● **Objective**:
Quote each of the items below verbatim, in their original order.

● **Supplied records**:
..............................

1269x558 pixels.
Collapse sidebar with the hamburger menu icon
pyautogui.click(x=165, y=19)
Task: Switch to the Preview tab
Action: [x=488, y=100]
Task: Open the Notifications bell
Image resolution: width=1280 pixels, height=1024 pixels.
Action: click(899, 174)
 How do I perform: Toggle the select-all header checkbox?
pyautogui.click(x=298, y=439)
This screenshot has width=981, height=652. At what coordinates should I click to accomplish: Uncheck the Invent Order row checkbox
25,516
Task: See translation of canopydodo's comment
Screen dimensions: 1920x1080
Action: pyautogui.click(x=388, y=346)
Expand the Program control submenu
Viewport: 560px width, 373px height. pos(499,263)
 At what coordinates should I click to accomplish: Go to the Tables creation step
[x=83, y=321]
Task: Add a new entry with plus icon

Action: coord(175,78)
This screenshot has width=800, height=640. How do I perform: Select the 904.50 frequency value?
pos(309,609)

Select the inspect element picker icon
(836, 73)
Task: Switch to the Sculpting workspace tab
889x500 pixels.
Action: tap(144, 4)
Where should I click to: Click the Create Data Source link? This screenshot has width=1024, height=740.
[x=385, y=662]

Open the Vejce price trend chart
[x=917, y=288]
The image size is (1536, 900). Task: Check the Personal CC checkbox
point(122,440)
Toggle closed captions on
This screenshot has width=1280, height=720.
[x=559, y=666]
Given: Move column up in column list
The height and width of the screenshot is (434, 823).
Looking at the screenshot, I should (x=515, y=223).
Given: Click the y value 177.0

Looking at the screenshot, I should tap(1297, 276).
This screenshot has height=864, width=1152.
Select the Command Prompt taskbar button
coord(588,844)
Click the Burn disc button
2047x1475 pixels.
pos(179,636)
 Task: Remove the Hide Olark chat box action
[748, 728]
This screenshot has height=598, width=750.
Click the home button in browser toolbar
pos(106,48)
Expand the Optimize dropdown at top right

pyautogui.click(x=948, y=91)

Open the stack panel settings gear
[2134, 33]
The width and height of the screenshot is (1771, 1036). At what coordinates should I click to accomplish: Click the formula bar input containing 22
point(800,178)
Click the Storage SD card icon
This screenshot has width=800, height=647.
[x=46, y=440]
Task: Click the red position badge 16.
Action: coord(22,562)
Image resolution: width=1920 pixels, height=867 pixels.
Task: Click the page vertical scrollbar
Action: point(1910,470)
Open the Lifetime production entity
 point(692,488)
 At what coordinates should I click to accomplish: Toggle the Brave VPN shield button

..............................

● **Written solution**:
1269x558 pixels.
Collapse sidebar with the hamburger menu icon
pyautogui.click(x=165, y=19)
Task: Switch to the Preview tab
Action: [x=488, y=100]
Task: Open the Notifications bell
Image resolution: width=1280 pixels, height=1024 pixels.
Action: click(899, 174)
 How do I perform: Toggle the select-all header checkbox?
pyautogui.click(x=298, y=439)
This screenshot has width=981, height=652. At what coordinates should I click to accomplish: Uncheck the Invent Order row checkbox
25,516
Task: See translation of canopydodo's comment
Screen dimensions: 1920x1080
Action: pyautogui.click(x=388, y=346)
Expand the Program control submenu
Viewport: 560px width, 373px height. pos(499,263)
 At what coordinates should I click to accomplish: Go to the Tables creation step
[x=83, y=321]
Task: Add a new entry with plus icon

Action: coord(175,78)
This screenshot has width=800, height=640. How do I perform: Select the 904.50 frequency value?
pos(309,609)

Select the inspect element picker icon
(836, 73)
Task: Switch to the Sculpting workspace tab
889x500 pixels.
Action: tap(144, 4)
Where should I click to: Click the Create Data Source link? This screenshot has width=1024, height=740.
[x=385, y=662]

Open the Vejce price trend chart
[x=917, y=288]
The image size is (1536, 900). Task: Check the Personal CC checkbox
point(122,440)
Toggle closed captions on
This screenshot has width=1280, height=720.
[x=559, y=666]
Given: Move column up in column list
The height and width of the screenshot is (434, 823).
Looking at the screenshot, I should (x=515, y=223).
Given: Click the y value 177.0

Looking at the screenshot, I should tap(1297, 276).
This screenshot has height=864, width=1152.
Select the Command Prompt taskbar button
coord(588,844)
Click the Burn disc button
2047x1475 pixels.
pos(179,636)
 Task: Remove the Hide Olark chat box action
[748, 728]
This screenshot has height=598, width=750.
Click the home button in browser toolbar
pos(106,48)
Expand the Optimize dropdown at top right

pyautogui.click(x=948, y=91)

Open the stack panel settings gear
[2134, 33]
The width and height of the screenshot is (1771, 1036). At what coordinates should I click to accomplish: Click the formula bar input containing 22
point(800,178)
Click the Storage SD card icon
This screenshot has width=800, height=647.
[x=46, y=440]
Task: Click the red position badge 16.
Action: coord(22,562)
Image resolution: width=1920 pixels, height=867 pixels.
Task: Click the page vertical scrollbar
Action: point(1910,470)
Open the Lifetime production entity
 point(692,488)
 At what coordinates should I click to accomplish: Toggle the Brave VPN shield button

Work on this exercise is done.